### Records provided:
%%
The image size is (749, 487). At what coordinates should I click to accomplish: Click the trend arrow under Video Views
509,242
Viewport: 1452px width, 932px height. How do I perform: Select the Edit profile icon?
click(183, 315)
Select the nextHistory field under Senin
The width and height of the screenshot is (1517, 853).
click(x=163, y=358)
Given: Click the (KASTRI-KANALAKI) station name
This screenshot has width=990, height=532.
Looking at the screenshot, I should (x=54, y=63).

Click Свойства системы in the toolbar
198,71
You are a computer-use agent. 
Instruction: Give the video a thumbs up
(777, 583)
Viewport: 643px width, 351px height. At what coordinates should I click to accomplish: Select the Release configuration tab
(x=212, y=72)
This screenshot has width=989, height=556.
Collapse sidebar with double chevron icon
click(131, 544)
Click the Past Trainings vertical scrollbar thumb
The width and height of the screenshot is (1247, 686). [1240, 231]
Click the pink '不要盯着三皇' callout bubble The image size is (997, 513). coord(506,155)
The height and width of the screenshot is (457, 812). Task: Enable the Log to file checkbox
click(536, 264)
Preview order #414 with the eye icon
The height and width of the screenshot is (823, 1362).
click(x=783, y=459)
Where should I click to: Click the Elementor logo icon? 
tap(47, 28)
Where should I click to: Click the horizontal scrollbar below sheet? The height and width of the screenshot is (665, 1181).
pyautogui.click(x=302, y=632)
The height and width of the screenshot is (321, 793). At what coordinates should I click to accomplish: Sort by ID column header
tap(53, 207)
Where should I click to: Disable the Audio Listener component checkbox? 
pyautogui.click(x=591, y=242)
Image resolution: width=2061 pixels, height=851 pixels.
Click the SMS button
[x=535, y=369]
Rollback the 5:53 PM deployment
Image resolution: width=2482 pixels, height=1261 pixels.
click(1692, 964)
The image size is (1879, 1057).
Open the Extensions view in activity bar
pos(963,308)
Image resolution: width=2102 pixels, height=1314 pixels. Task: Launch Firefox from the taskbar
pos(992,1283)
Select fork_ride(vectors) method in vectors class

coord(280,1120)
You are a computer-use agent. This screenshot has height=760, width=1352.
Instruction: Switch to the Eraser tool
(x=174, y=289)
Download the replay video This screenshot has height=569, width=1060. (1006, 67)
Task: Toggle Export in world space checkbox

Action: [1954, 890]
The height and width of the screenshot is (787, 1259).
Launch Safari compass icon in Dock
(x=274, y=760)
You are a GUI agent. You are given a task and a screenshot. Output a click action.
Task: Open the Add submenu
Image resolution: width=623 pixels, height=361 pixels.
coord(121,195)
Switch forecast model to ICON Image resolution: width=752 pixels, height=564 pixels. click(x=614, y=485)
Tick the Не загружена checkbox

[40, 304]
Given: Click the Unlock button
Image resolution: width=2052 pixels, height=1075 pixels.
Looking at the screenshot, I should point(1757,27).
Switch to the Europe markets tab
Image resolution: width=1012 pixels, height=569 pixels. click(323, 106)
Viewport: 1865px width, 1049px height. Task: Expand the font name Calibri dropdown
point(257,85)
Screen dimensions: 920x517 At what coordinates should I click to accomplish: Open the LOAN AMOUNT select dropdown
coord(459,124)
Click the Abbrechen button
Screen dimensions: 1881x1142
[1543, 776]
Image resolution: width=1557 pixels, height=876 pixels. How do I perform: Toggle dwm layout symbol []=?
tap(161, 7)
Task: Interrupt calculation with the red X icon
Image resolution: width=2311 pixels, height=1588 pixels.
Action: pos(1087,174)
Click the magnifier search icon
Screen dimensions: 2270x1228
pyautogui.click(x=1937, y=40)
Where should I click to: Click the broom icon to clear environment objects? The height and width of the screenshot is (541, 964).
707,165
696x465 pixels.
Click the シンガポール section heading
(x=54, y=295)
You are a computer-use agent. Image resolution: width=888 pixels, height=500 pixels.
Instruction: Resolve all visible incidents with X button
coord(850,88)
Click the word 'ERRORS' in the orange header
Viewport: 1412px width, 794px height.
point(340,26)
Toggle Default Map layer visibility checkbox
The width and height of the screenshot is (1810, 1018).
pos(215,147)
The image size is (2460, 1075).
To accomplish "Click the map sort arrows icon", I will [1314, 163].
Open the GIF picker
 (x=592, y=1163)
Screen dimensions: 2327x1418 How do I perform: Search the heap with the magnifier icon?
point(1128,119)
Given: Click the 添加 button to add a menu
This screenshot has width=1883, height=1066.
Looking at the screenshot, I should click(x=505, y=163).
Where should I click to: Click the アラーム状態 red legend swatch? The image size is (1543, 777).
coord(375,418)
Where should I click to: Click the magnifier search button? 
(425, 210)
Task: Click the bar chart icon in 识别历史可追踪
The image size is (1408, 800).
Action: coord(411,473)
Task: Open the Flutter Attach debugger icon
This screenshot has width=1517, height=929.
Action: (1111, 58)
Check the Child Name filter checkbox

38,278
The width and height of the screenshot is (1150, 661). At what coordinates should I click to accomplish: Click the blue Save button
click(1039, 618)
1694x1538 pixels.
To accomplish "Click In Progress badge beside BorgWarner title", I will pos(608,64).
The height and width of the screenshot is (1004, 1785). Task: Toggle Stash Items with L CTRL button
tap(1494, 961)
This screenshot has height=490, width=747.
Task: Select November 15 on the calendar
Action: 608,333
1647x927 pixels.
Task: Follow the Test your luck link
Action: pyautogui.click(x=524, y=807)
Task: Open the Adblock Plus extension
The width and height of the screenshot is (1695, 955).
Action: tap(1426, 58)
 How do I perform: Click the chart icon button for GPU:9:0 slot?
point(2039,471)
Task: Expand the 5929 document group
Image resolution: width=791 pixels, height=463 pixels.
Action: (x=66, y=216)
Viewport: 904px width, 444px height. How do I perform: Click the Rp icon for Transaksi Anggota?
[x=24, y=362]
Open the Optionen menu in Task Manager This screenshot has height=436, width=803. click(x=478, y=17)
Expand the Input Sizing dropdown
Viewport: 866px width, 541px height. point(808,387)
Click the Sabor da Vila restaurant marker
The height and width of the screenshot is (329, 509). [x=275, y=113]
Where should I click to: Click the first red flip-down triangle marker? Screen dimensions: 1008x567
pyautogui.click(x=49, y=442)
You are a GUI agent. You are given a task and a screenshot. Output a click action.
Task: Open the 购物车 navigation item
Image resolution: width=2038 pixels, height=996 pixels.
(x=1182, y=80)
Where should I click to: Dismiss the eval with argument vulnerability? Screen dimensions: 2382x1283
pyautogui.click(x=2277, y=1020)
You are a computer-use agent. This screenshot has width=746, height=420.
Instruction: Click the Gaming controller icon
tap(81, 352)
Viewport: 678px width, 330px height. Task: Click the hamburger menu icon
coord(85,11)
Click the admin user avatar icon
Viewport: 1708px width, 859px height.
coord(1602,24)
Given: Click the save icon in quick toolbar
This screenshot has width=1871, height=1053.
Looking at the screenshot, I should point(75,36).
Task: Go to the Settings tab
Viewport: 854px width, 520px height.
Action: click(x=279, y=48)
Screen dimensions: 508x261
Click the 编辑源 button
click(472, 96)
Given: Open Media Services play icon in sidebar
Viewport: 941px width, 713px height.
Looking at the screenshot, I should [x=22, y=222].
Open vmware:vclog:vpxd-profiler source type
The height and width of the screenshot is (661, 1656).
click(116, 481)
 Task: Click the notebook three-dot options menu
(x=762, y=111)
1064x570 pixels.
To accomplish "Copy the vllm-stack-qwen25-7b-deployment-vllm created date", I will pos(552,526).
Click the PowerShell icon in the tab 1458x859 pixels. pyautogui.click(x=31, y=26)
%%
### Exercise objective:
From the beginning of the listing above down to the line with "Given: Click the (KASTRI-KANALAKI)", every line should be restated exactly.

### Task answer:
The image size is (749, 487). At what coordinates should I click to accomplish: Click the trend arrow under Video Views
509,242
Viewport: 1452px width, 932px height. How do I perform: Select the Edit profile icon?
click(183, 315)
Select the nextHistory field under Senin
The width and height of the screenshot is (1517, 853).
click(x=163, y=358)
Given: Click the (KASTRI-KANALAKI) station name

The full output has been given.